WORK INSTRUCTIONS: Every record below is to be copied exactly, with its images omitted.

***** RECORDS FOR THIS TASK *****

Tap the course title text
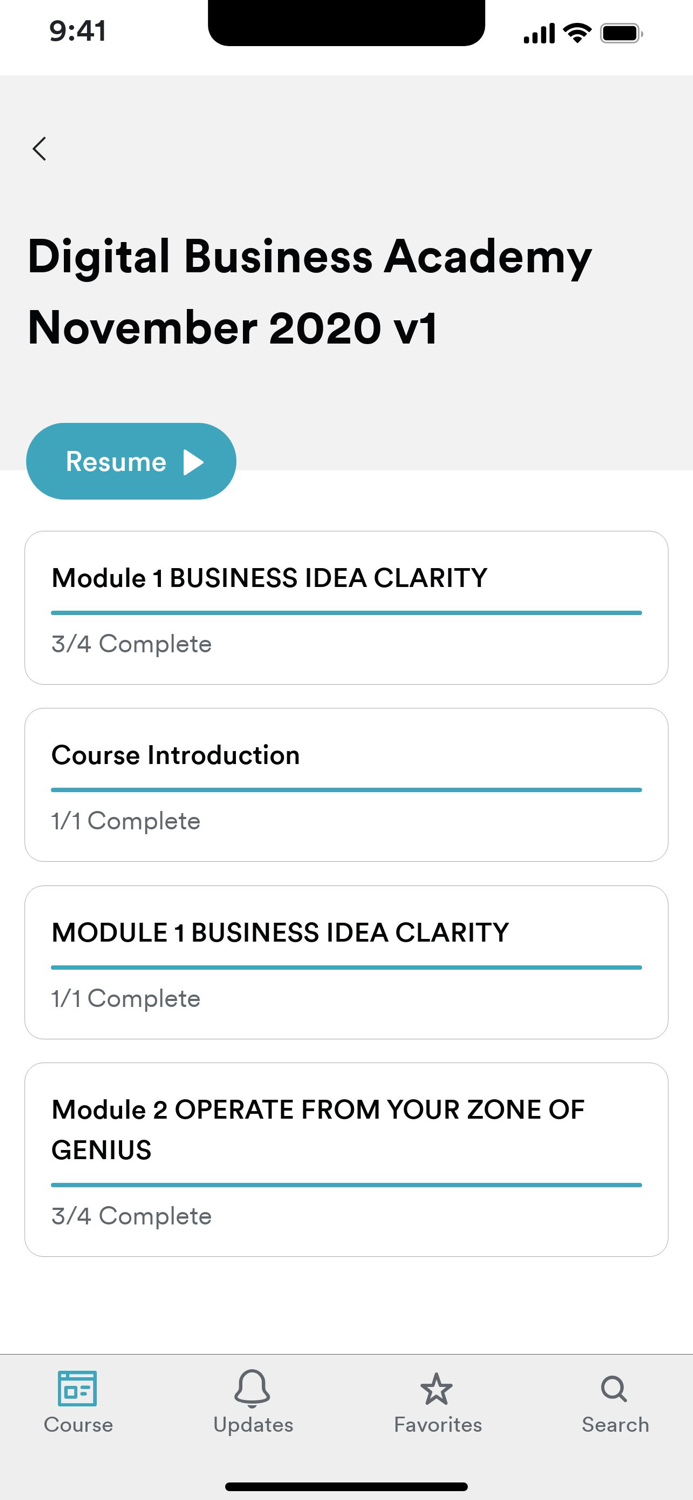pos(309,291)
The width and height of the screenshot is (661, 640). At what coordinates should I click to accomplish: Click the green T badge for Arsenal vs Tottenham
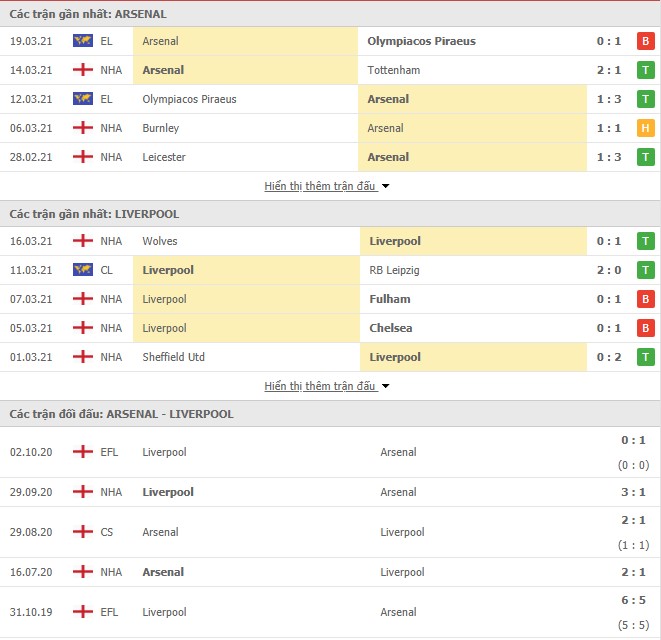[645, 70]
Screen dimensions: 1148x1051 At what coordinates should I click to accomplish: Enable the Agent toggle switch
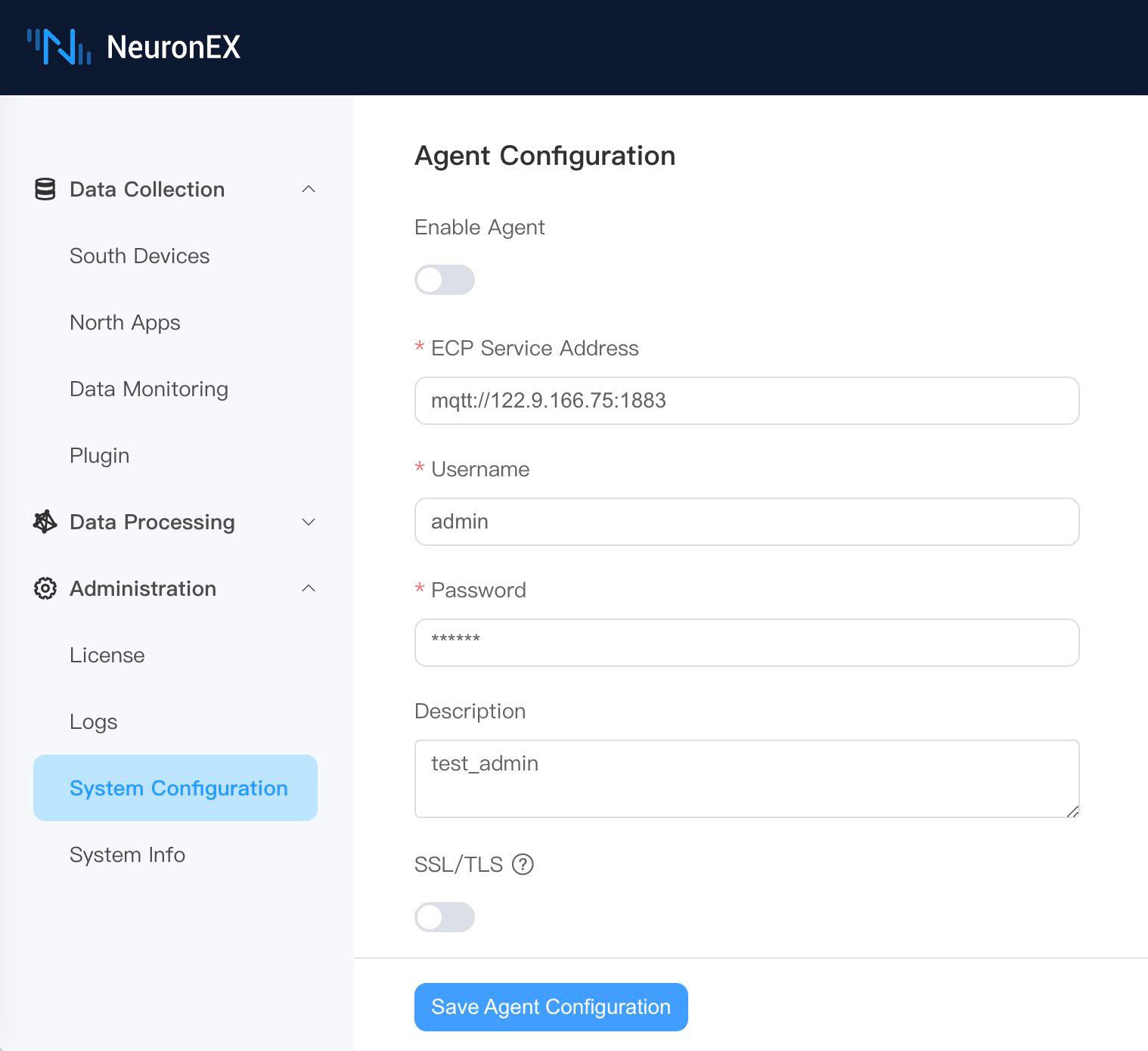pos(444,280)
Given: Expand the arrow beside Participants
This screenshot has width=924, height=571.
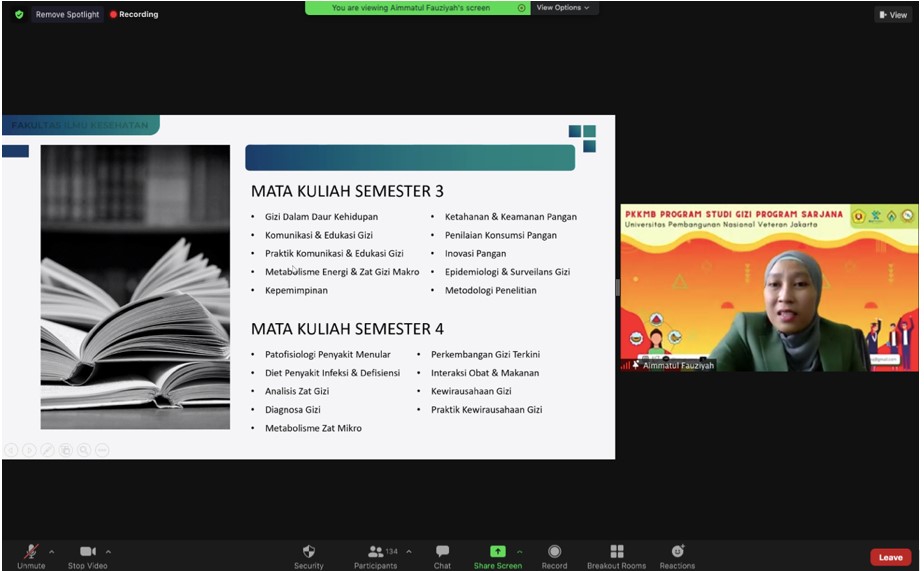Looking at the screenshot, I should [x=408, y=551].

*****

WRITTEN ANSWER:
Tap the course title text
pos(309,291)
The width and height of the screenshot is (661, 640). At what coordinates should I click to accomplish: Click the green T badge for Arsenal vs Tottenham
[645, 70]
Screen dimensions: 1148x1051 At what coordinates should I click to accomplish: Enable the Agent toggle switch
pos(444,280)
Given: Expand the arrow beside Participants
This screenshot has width=924, height=571.
Looking at the screenshot, I should [x=408, y=551].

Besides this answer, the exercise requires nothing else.